Mieux vaut être vêtu de soie que de camelot ou de serge. Chez les seigneurs, le costume masculin avec son justaucorps brodé, ses rhingraves enrubannées (ce court jupon placé audessus des hautsdechausses), ses bas de soie et ses hauts talons paraît plus riche encore que le féminin et s'orne, en dépit des lois somptuaires, de fils d'or et d'argent, de dentelles et de garnitures brodées. A partir de , se développe la mode des perruques, hautes, basses, soyeuses ou bouclées. Les élégantes ne sont pas en reste pour la parure : robes noires ou de couleur, avec queues attachées à la taille et décolletés de dentelles, chapeaux à plumes, ornés d'agrafes de diamants, éventails richement peints et masques de velours. Elles se fardent, se mettent des mouches (petits ronds de taffetas noir destinés à faire ressortir la blancheur du teint). Les coiffures montent ou descendent, selon la mode. Dans les années , on porte encore des bouclettes sur le front et des serpenteaux le long du cou voyez les portraits de Mme de Sévigné , puis on en vient à des cheveux frisés à l'hurluberlu. Chemise lacoste Soldes
Chemise lacoste SoldesDans la dernière partie du règne, les coiffures hautes «à la Fontanges» l'emportent, avec leurs dentelles et leurs rubans noués tombant sur les épaules.
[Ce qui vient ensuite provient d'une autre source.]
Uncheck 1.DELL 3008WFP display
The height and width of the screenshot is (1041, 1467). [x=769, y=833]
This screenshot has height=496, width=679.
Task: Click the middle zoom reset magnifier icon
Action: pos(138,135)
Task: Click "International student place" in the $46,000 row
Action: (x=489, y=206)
L'art de vivre des riches se manifeste aussi dans la gastronomie, qui conquiert ses lettres de noblesse sous le Grand Roi. Le Cuisinier roïal et bourgeois nous livre manières d'accommoder l'agneau et le mouton, le veau, le cerf, le brochet, les anguilles et les huîtres. C'est que les soupers royaux, princiers, voire bourgeois se composent d'une succession impressionnante de plats. On aime jusqu'à l'indigestion les ragoûts, les sauces, les potages, les entremets, les poulets, les poulardes, les dindons, les pigeons, les perdrix, les fricandeaux farcis, les poissons et les huîtres. A Paris comme en province, la demeure habituelle de la noblesse est l'hôtel particulier. La haute aristocratie investit le boulevard SaintGermain, tandis que ces messieurs de la robe ou de la finance font bâtir au faubourg SaintHonoré ou au Marais. Survetement Lacoste pas cher Survetement Lacoste pas cher Le décor, raffiné à l'extrême, s'inspire des palais royaux, avec miroirs, lambris, lustres de cristal, trumeaux. A mesure que le siècle avance, la lourdeur du style louisquatorzien s'épuise, le mobilier s'affine, l'art nouveau annonce la grâce du XVIIIe. Ces modifications du goût stimulent la création artistique, assurent la prospérité des corporations artisanales. Avec ses habitants, Paris est l'une des plus grandes villes du monde. Agglomération immense pour l'époque, capitale intellectuelle de l'Europe, incomparable foyer de rayonnement spirituel avec ses paroisses, sa multitude d'abbayes, de monastères et de couvents, c'est aussi la ville des encombrements. Les charrois circulent mal dans le lacis des rues médiévales pas encore élargies. On livre à dos d'homme. Chemise lacoste pas cher
Chemise lacoste pas cherLa plupart des maisons sont de bois ou de torchis. Il n'y a ni égouts ni trottoirs, rarement des pavés. On manque d'eau, et les voies étroites sont loin d'être toutes éclairées. Les citadins sont de bons bourgeois, des membres de la basoche ou de l'Université, des commerçants patentés, artisans hautement spécialisés, ouvriers des manufactures, gens des petits métiers, fruitiers, couteliers, rémouleurs, crocheteurs, regrattiers (ou revendeurs au détail), sans compter le flot difficilement contrôlable des déshérités et des chômeurs. Malgré les efforts du lieutenant général de police pour établir la sécurité et surveiller les bonnes moeurs, la nuit appartient aux tirelaine, ruffians et coureuses. Les Parisiens aiment faire la fête, boire dans les gargotes le vin d'Auteuil ou de Suresnes, raffolent du carnaval, des spectacles d'opéra ou des comédies, courent les marionnettes ou les tréteaux des bateleurs. Tout autre est la vie des gens des campagnes.